In uno studio, i ricercatori hanno chiesto agli studenti di classificare dei quiz sulla valutazione dell’abilità grammatica. “Abbiamo scoperto che sono stati gli stessi studenti che hanno fatto peggio nel test a valutare in maniera più imprecisa il lavoro degli altri.” In sostanza, non hanno riconosciuto la risposta corretta nemmeno quando l’avevano vista.
La ragione di questa disconnesione è semplice: “Se avete dei lacune conoscitive in una determinata area, allora non siete nella posizione di valutare le lacune degli altri” dice Dunning.
Stranamente, però, in questi esperimenti, le persone tendono a concordare in maniera pronta e corretta su chi sono stati i peggiori, ma falliscono nel riconoscere quelli piu bravi.
Il più incompetente in mezzo a noi serve come i canarini nelle miniere, e questo lascia maggiori perplessità nel concetto di democrazia: persone veramente ignoranti possono essere i peggiori giudici dei candidati e delle idee, dice Dunning, tutti noi però soffriamo di una certa cecità derivante dalla nostra personale mancanza di competenza.
Mato Nagel, sociologo in Germania, recentemente ha simulato al computer, implementando le teorie di Dunning e Kruger, una elezione democratica. Nel suo modello matematico ha assunto che le capacità di leadership dei votanti fossero distribuite su una curva a campana – alcuni erano davvero buoni leader, altri no, la maggior parte erano mediocri – cosa che comportava che questi non fossero in grado di riconoscere le capacità di leadership di un candidato come migliori delle proprie..

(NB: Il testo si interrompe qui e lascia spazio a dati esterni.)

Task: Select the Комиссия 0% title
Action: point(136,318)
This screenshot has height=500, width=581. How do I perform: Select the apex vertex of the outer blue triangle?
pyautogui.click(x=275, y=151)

Quando tale elezione è stata simulata, hanno vinto sempre i candidati le cui capacità erano solo leggermente maggiori rispetto alla media.
Nagel ha concluso che le democrazie raramente , se non affatto, portano alla elezioni dei leader migliori. Il solo vantaggio che portano rispetto alle dittature o altre forme di governo è che “prevengono efficacemente l’elezione di candidati inferiori alla media”.